* WORK TO BE COMPLETED: For the records that follow, please set down exactly the lines between the one holding "You are a GUI" and the one holding "Task: View serial 78875713 record", inclusive, and only those.

* RECORDS:
---*---

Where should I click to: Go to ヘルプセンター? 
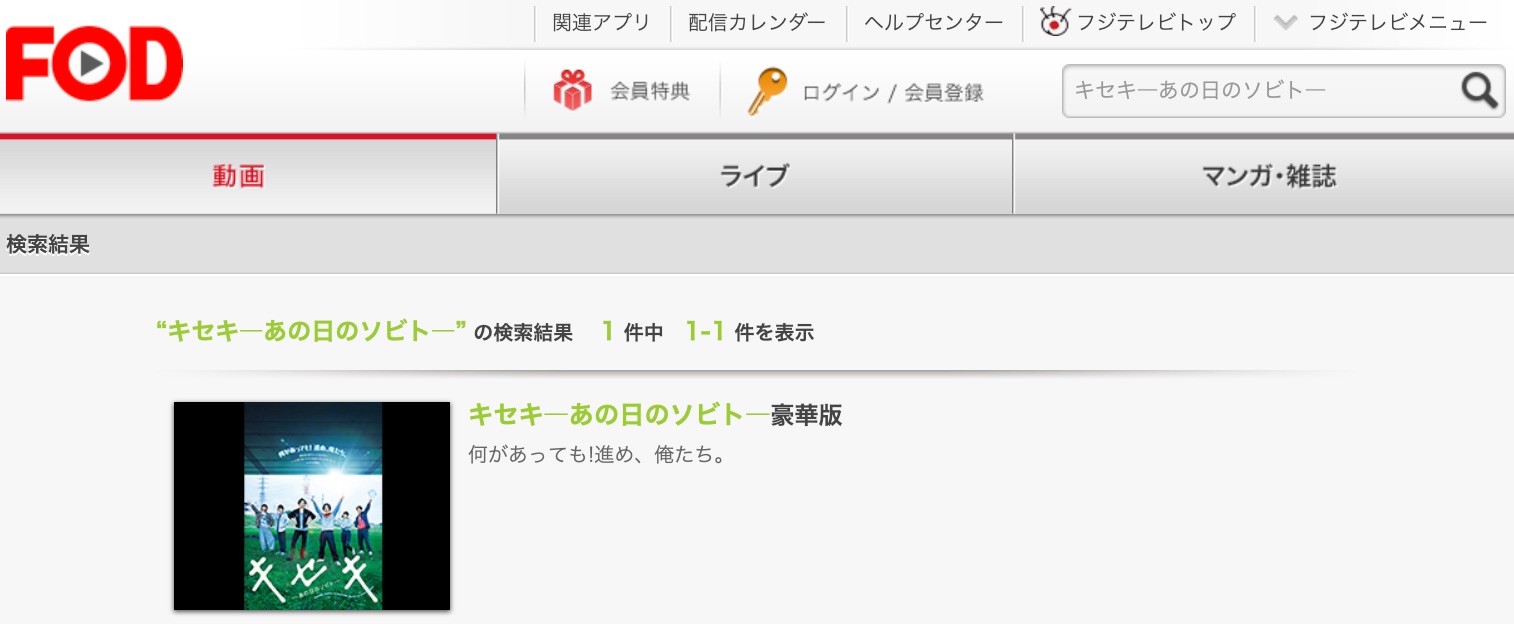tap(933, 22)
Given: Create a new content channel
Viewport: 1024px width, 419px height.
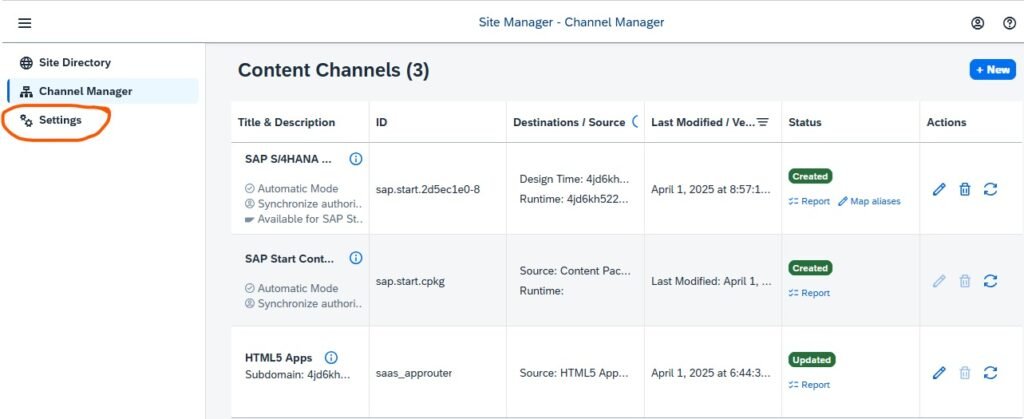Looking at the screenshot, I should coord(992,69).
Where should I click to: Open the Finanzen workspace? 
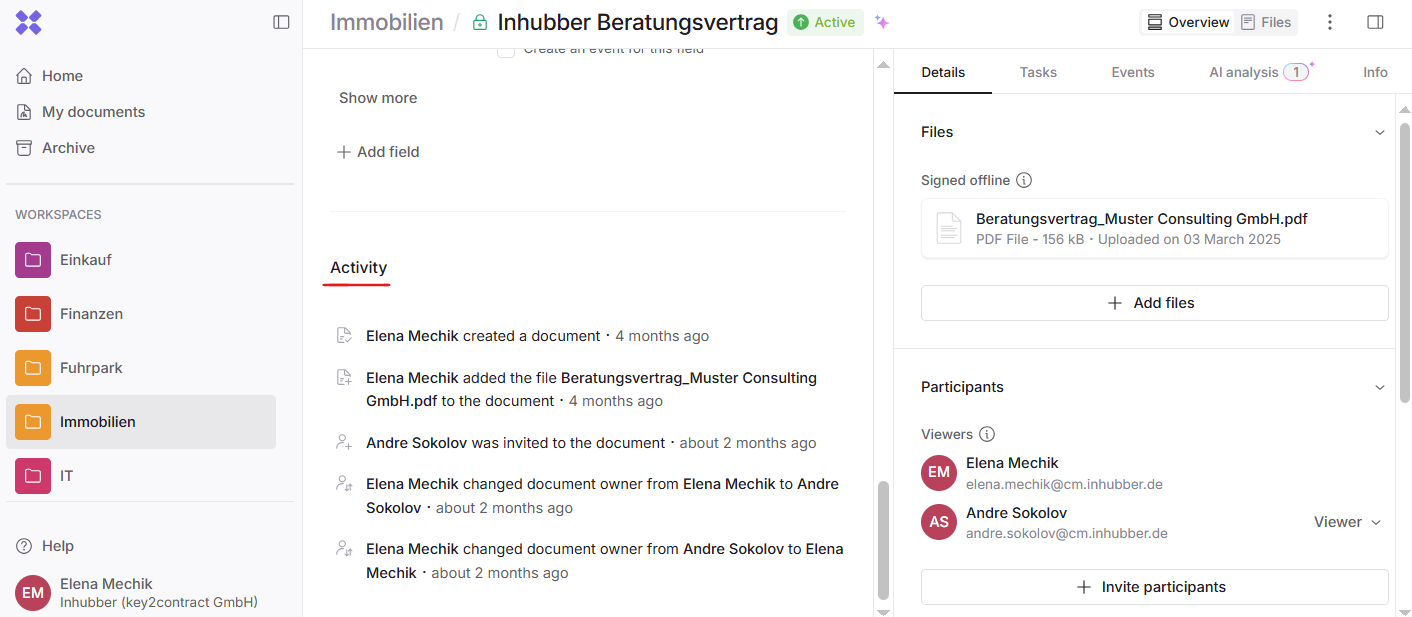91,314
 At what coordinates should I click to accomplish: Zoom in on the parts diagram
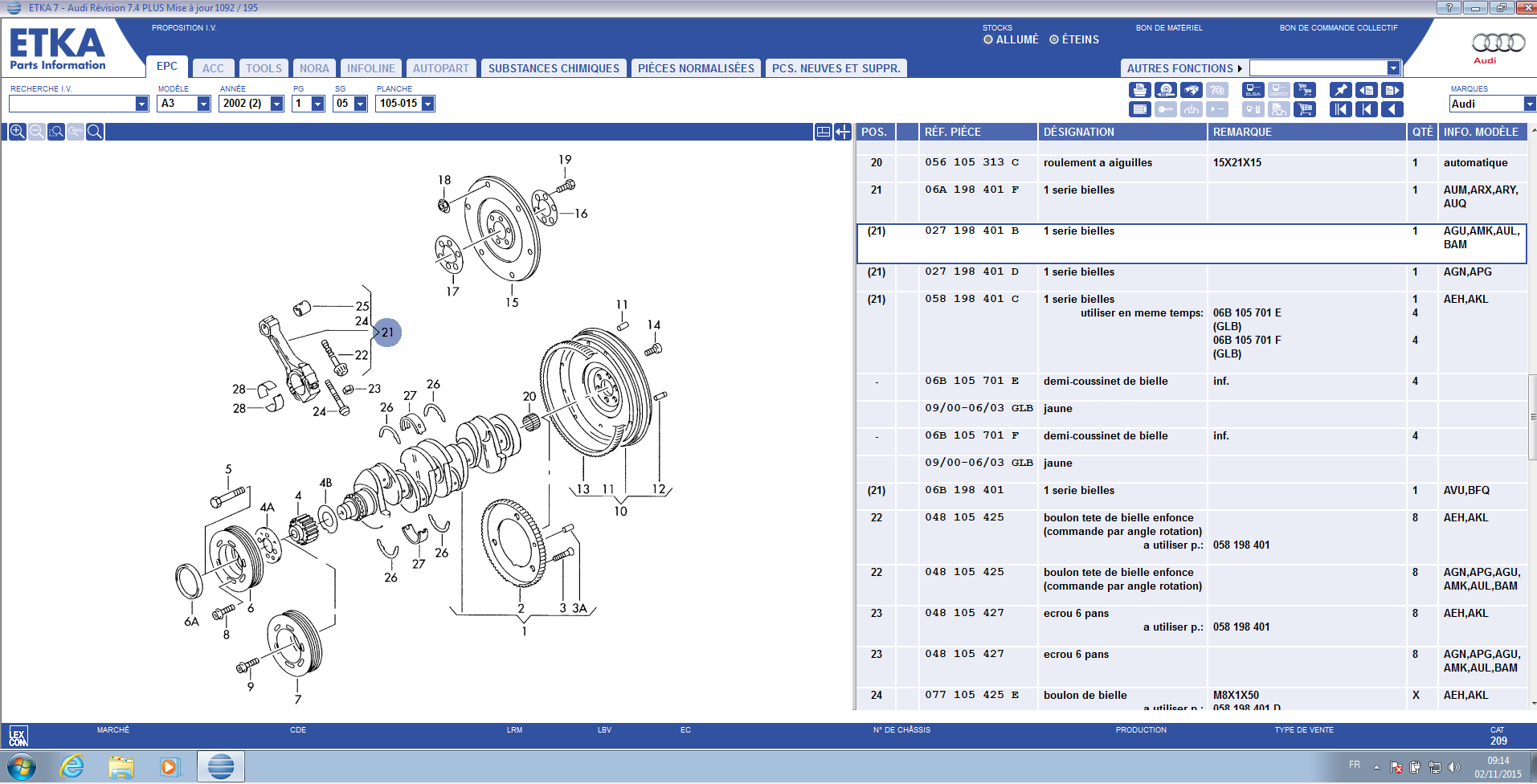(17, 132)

---*---

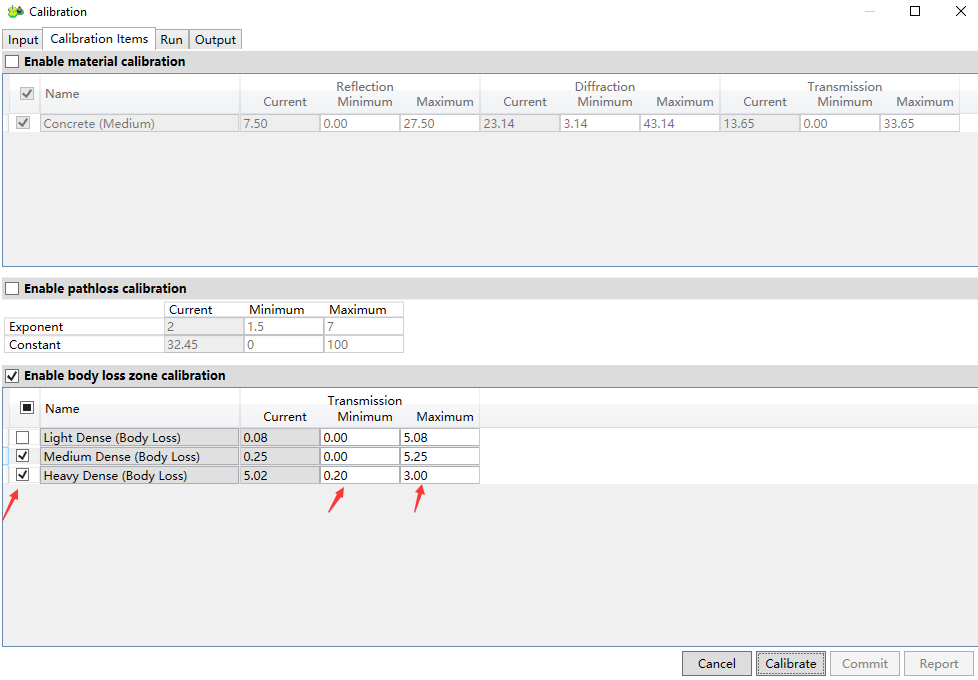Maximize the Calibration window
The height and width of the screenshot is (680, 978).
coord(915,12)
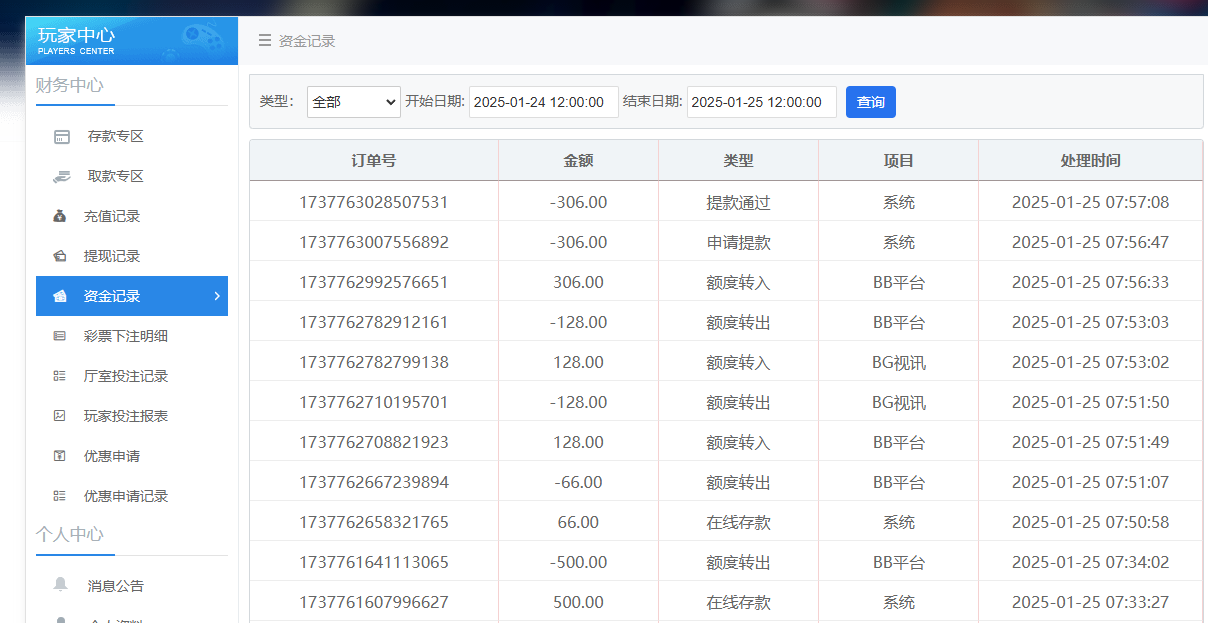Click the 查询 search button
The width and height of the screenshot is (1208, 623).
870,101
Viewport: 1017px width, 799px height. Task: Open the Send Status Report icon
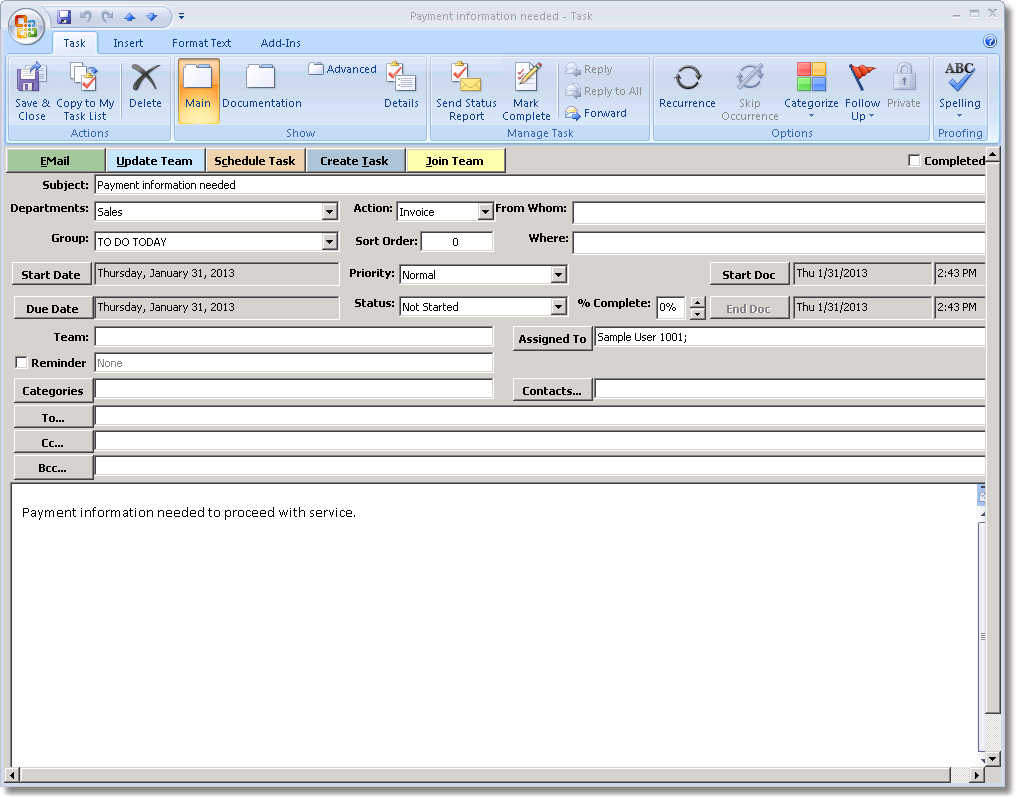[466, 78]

---*---

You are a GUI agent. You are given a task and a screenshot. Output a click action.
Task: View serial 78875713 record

---*---

* RESULT:
You are a GUI agent. You are given a task and a screenshot. Output a click action.
Task: View serial 78875713 record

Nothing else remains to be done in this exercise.